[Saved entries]
#####

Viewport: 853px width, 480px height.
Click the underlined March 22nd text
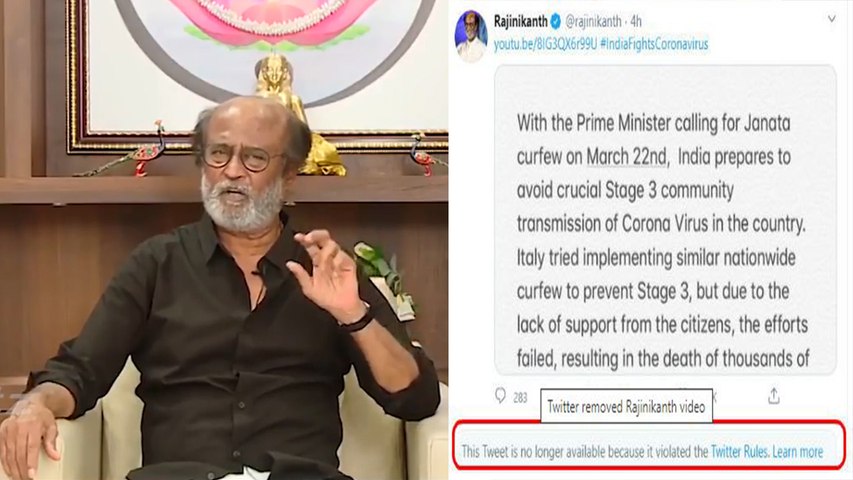(x=627, y=157)
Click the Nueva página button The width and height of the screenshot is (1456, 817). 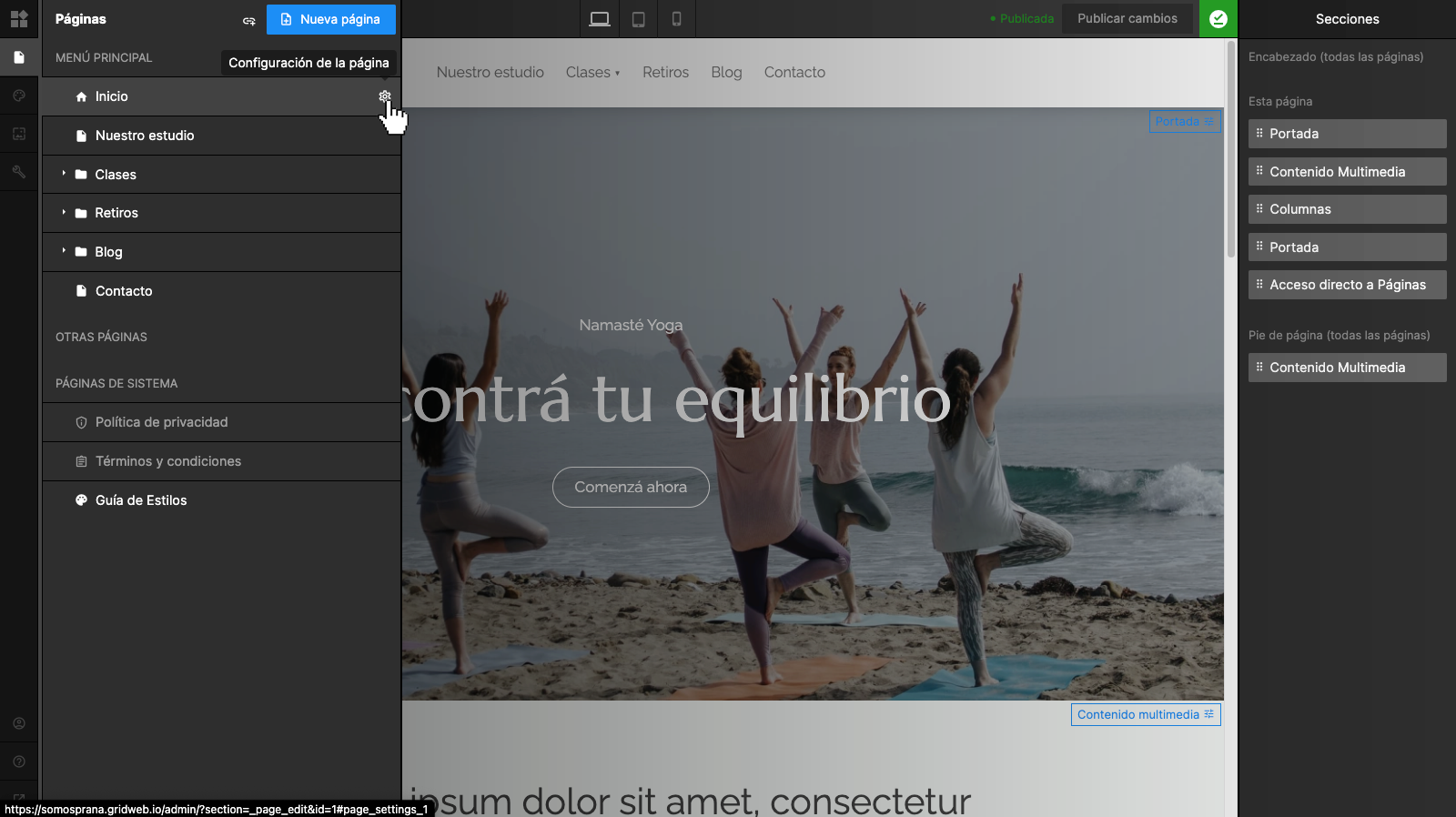(331, 19)
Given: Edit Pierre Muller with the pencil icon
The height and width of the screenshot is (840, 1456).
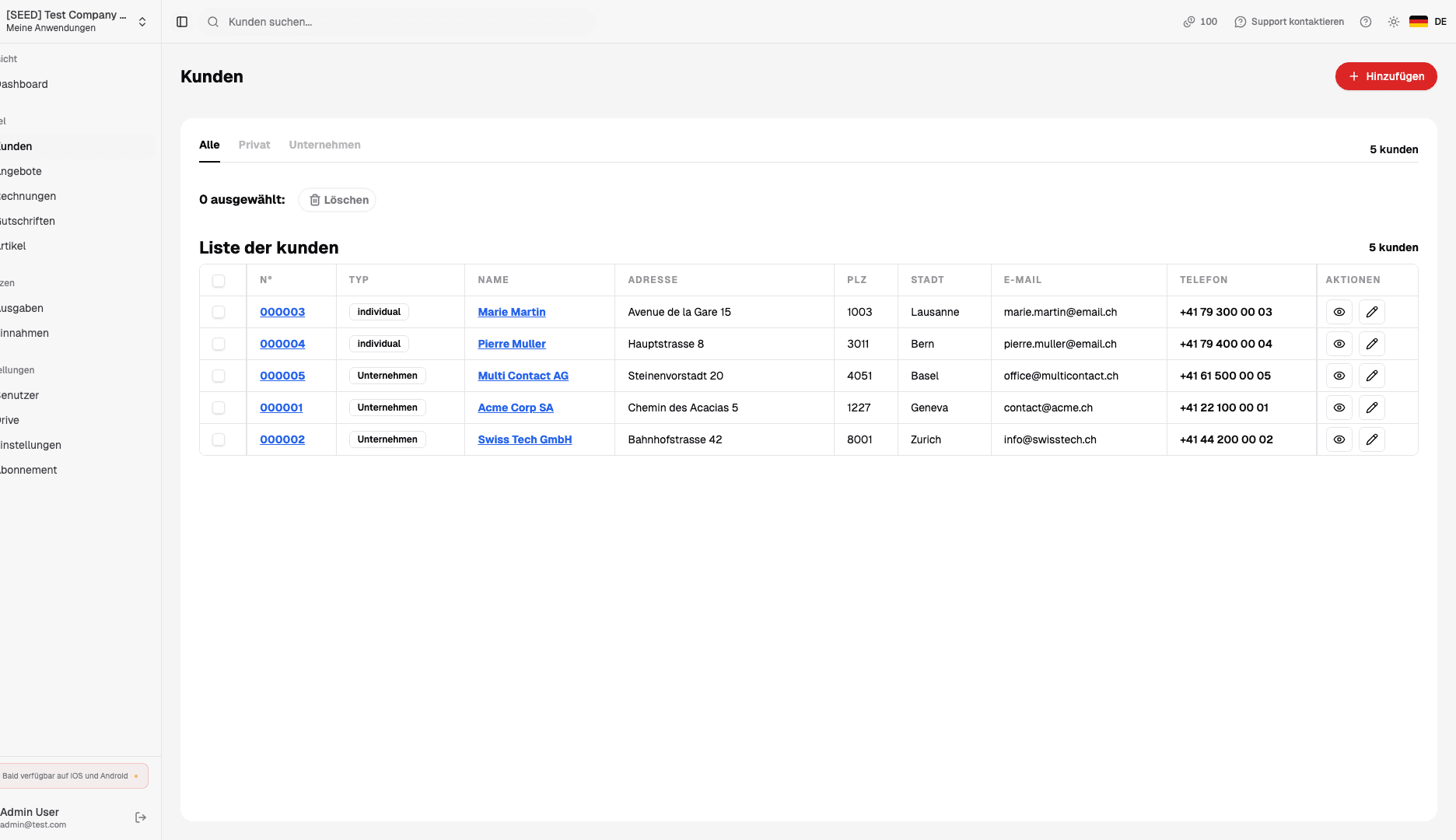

#####

| Description of the task |
A picture must not appear in the copy. Transcribe exactly the lines from the one with "Given: Edit Pierre" through the final line of the entries, both included, and no more.

| Expected answer |
Given: Edit Pierre Muller with the pencil icon
The height and width of the screenshot is (840, 1456).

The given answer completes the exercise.